Die abendliche Diskussion mit M. ist einmal mehr inspirierend. Er hat bereits vor Jahren seinen gut bezahlten Job in der Finanzwelt geschmissen, einfach weil er mal was anderes machen wollte. Nach einem Jahr Reisen hat er sich danach eine Selbständigkeit mit Angestellten aufgebaut, die soviel abwirft, dass er sich Mitte 40 zur Ruhe setzen könnte. Aber das will er nicht, denn Arbeit bringt auch soziale Kontakte, Anerkennung und intellektuelle Herausforderung mit sich. Während die Ersparnisse ein lebenslanges Einkommen für günstige Standorte wie Portugal, Ungarn oder Polen sicherstellen könnten, möchte er sich weiterhin in der Schweiz aufhalten. Dafür muss er sich einen Zustupf verdienen. Mit der unkonventionellen Absicht, nur noch einmal pro Jahr arbeiten zu gehen.
Gut vernetzte und erfahrene Berater verdienen in der Finanzindustrie bis zu 2000 Franken pro Tag! In einem dreimonatigen Mandat landen so bis zu 120’000 Franken in der Tasche. Selbst wenn der Tagessatz die Hälfte betragen sollte, lässt sich der Lebensstandard dadurch zusammen mit dem Einkommen aus Ersparnissen auf Schweizer Niveau hieven.
Mit geschicktem Design der Fixkosten lässt sich zudem ein flexibles Modell schaffen, das in Zeiten des Wohlstandes höhere variable Ausgaben zulässt und in Zeiten der Knappheit auf ein Minimum heruntergefahren werden kann. Dieser Artikel stellt ein paar Kostensparmöglichkeiten vor.

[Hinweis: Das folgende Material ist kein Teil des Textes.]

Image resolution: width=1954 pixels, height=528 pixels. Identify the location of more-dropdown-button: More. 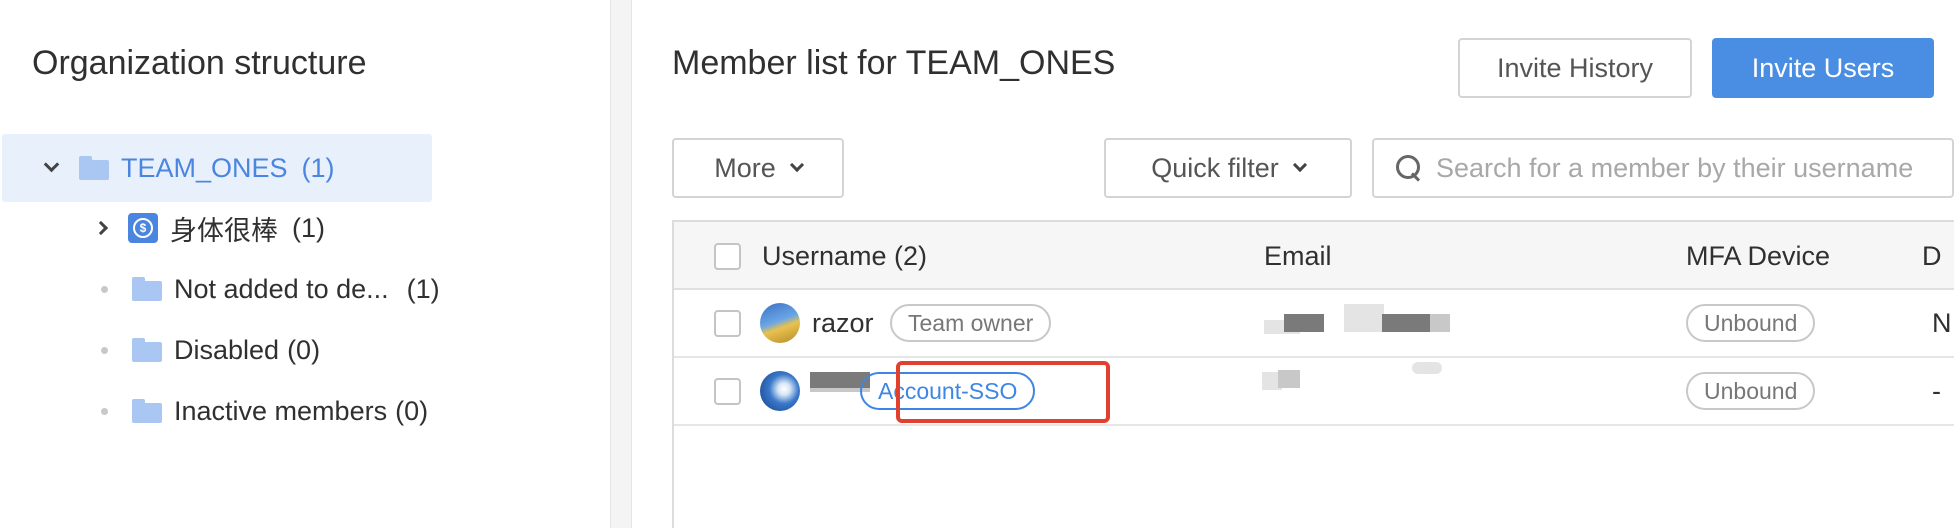
(758, 168).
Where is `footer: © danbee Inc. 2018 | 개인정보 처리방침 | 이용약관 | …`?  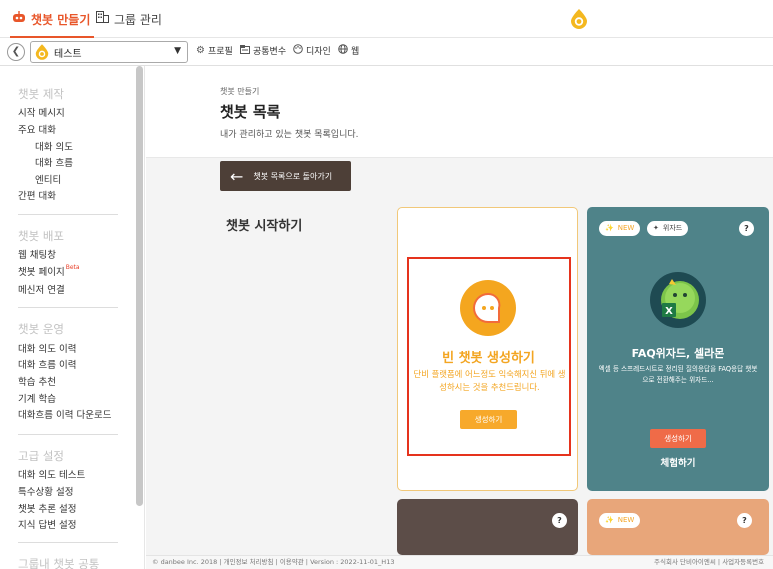
footer: © danbee Inc. 2018 | 개인정보 처리방침 | 이용약관 | … is located at coordinates (460, 562).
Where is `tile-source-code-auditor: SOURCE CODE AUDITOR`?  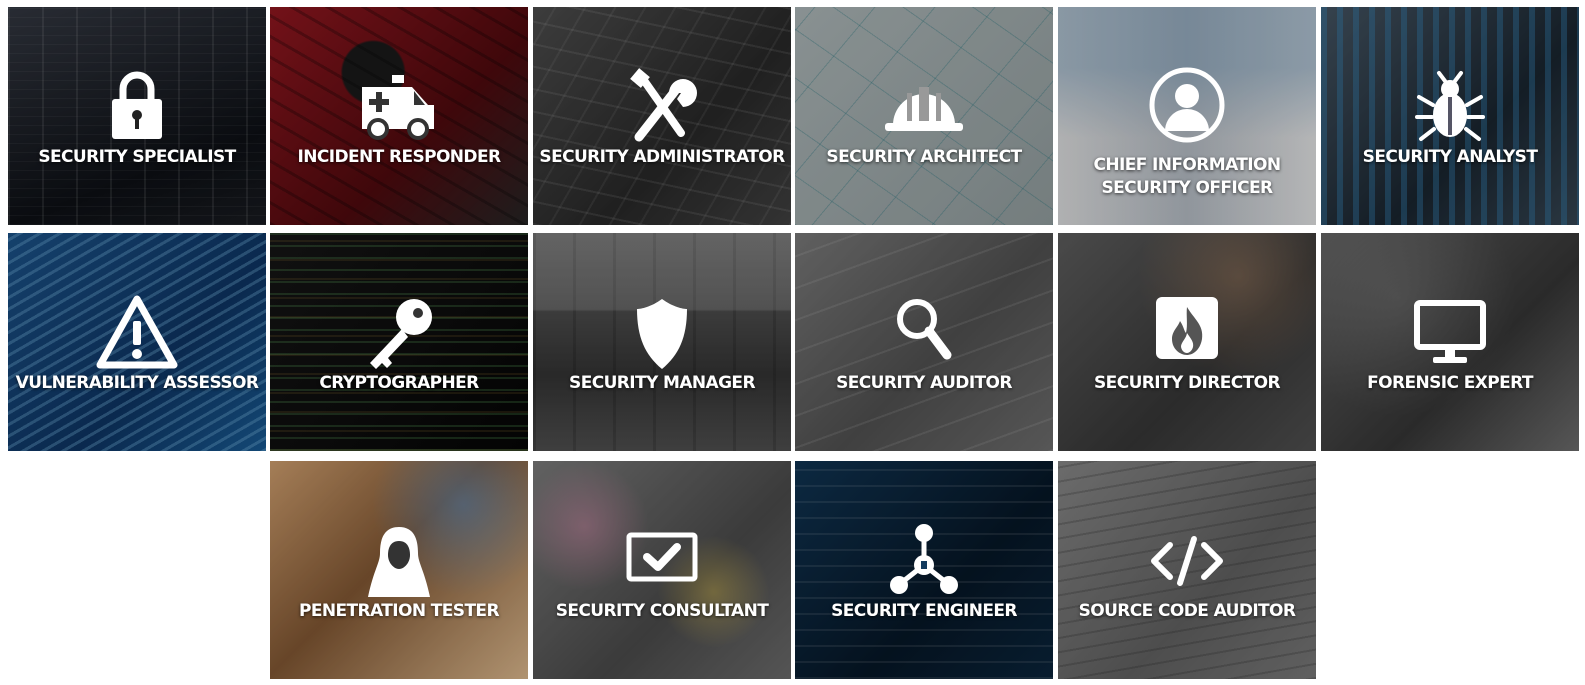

Auf der Suche nach finanzieller Unabhängigkeit und frühzeitiger Pensionierung gibt es ein weiteres Modell, das diskutiert wird: Barista FIRE. Hier wird postuliert, dass mit einigen Stunden Arbeit pro Woche in einem Job der Wahl (z.B. in einer Kaffeebar, deshalb der Begriff „Barista“) ein Zustupf verdient wird, der zusammen mit dem bereits angesparten finanziellen Grundstock den gewünschten Lebensstandard finanzieren hilft. Diese und weitere Tätigkeiten (AirBnB-Vermietung, Servieren, Hundesitter oder Velokurier) lassen sich teilweise sogar neben einem 100% Job ausführen, einfach weil es Spass macht (Monetarisierung des Hobbys).
Eine Kollegin arbeitet in ihrer Freizeit in der Stammbeiz, in der sie zuvor jahrelang Gast war. Der Wirt wurde zum Freund und ihr Einsatz war zu Beginn eine Hilfe bei Personalengpass. Doch jetzt trifft man sie jeden Freitag dort an, und das neben einem vollen Arbeitspensum in einer anderen Branche. Ohne nähere Details zu kennen, vermute ich als Beweggründe Sozialkontakte (Arbeit mit Freunden), Verbesserung der Sparquote (Vorzugskonditionen bei Mahlzeiten, Trinkgeld, Lohn), Kontinuität (immer noch zur selben Zeit am selben Ort), Verbesserung der Gesundheit (mehr Bewegung, weniger Alkohol).
Wer sich die finanzielle Unabhängigkeit an seinem Domizil noch nicht leisten kann, tut gut daran, nicht daran zu verzweifeln, dass die notwendigen Millionen noch nicht gespart sind, sondern kann sich vor Augen halten, dass jeder Euro Verdienst einem investierten Vermögen von 25 Euro entspricht (wegen einer hypothetischen 4% Rendite). 20’000 Euro netto pro Jahr entsprechen somit einem investierten Vermögen von 500’000. Es bringt also nichts, den Gürtel extrem eng zu schnallen, denn wer weiss, wieviel Lebenszeit man zur Verfügung hat. Das Leben ruft; mach‘ etwas, das dir Spass macht!